HDP Hak Değil, Statü İstiyor

PKK’nın çözüm sürecini sona erdirerek başlattığı devrimci halk savaşı, bazı şehirlerdeki şehir çatışmaları etrafında devam ediyor. Kırsal alanda başarıszılığa uğrayan, yurt içindeki ve Kuzey Irak’taki güvenilir üslerini yitıren PKK, değişen bölge şartlarından istifade ederek stratejik önceliğini Kuzey Suriye’ye veriyor.

PKK’nın parti-cephe örgütüne dönüşen HDP ve bilşenleri de PKK’nın siyasi hedefleri ve stratejisi mucibince davranıyor. HDP lider ve sözcüleri, içeride ve dışarıda bu siyasi hedeflere uygun bir zeminde çalışıyorlar.

HDP Artık Bir Cephe Örgütü

HDP ve bileşenlerinin amacının Türkiye’nin doğusunda PKK unsurlarına destek ve güvenlik kuvvetlerini engellemek olduğu anlaşılıyor. HDP, Türkiye’nin batısında ise hükümet ve güvenlik kuvvetleri aleyhinde propagandayı ve CHP’nin milli mutbakat zemini dışına tutulmasını hedefliyor. HDP yurt dışında da, Kuzey Suriye’de PKK’nın yan kuruluşu için bir statü elde etmek için görüşmelerde bulunuyor.
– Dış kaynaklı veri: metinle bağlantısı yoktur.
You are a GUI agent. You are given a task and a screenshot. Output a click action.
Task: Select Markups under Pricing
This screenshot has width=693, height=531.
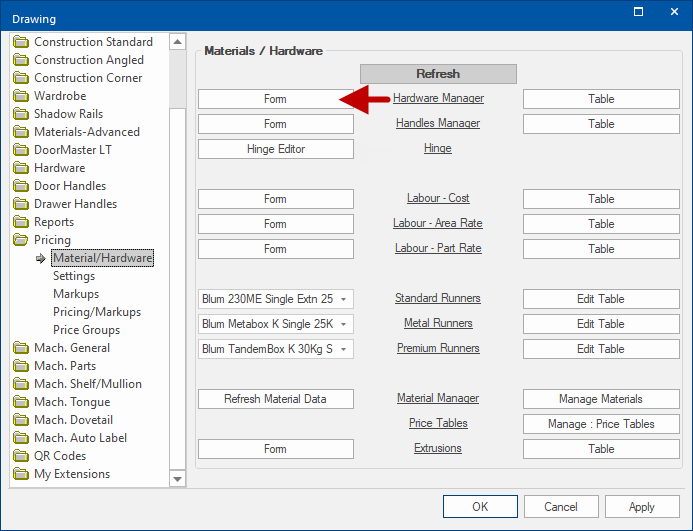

26-27 Aralık tarihlerinde PKK çizgisinde siyaset yapan parti-cephe örgütlerinin, Demokratik Toplum Kongresinin olağnüstü kongresinde PKK’nın silahlı unsurlarıyla yapılan özyönetim ve özsavunma ilanlarının desteklendiği görüldü. DTK Eşbaşkanı Hatip Dicle’nin okuduğu bildirgede, açık bir şekilde statü ve eözyönetim adı altında egemenlik talep edildiği anlaşılıyor. PKK/ HDP hattı seçim öncesindeki Türkiyelilik, demokratikleşme ve siyasileşme programından koptuklarını ve esasen o söylemin sadece bir seçim imajı olduğunu bu bağlamda gayet net bir şekilde deklare ettiler.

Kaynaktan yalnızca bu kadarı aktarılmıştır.